**AIM OF THE TASK:**
Write out the part of the fishing thread that begins at the words "Running out there" and stops after "has been updated.", word for word.

**READING PASSAGE:**
..........

# Alaska



## sweetnsalty (Jun 4, 2013)

Running out there this weekend. Don’t have many spots out there and don’t want to make that haul with out multiple spots. Anyone willing to do some gentlemen trading on PM? Spots won’t be shared and won’t be overfished and polietly floated off of when boats come in to view. 
Thanks ahead of time


----------



## Scout800 (Mar 22, 2010)

The public number for it is way off, unless it has been updated.


----------



## sweetnsalty (Jun 4, 2013)

I have the correct number for it, thank you. Just looking for stuff around it. I know the real fishing is around it within A few miles. Just a lot of gas to run out there and search. I’ve searched around the gulf a lot, I don’t want to go there without some clear cut plan.


----------



## Realtor (Oct 1, 2007)

Alaska?


----------



## jspooney (Oct 2, 2007)

Realtor said:


> Alaska?


I've never heard of it, either.


----------



## sweetnsalty (Jun 4, 2013)

52-56 miles SE of Destin


----------



## Scout800 (Mar 22, 2010)

The better rocks are actually 9miles northeast of the Alaska. Check out the 150ft curve and work that area east towards PSJ. There are some good rocks due east of it as well but, you'll be in 260ft of water. I do not like fishing anything more than 200 with out electrics.


----------

..........

Entries from a dataset:
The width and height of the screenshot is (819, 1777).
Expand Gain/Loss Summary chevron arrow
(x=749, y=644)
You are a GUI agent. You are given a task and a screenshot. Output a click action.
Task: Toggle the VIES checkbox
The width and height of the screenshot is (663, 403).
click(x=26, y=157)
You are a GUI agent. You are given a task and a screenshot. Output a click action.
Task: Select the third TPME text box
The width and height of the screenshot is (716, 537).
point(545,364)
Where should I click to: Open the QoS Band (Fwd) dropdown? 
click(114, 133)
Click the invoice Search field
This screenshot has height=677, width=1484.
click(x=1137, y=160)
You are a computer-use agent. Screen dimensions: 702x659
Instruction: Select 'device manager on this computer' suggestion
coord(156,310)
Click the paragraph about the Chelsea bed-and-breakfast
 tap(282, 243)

..........

**WORKED SOLUTION:**
Running out there this weekend. Don’t have many spots out there and don’t want to make that haul with out multiple spots. Anyone willing to do some gentlemen trading on PM? Spots won’t be shared and won’t be overfished and polietly floated off of when boats come in to view. 
Thanks ahead of time


----------



## Scout800 (Mar 22, 2010)

The public number for it is way off, unless it has been updated.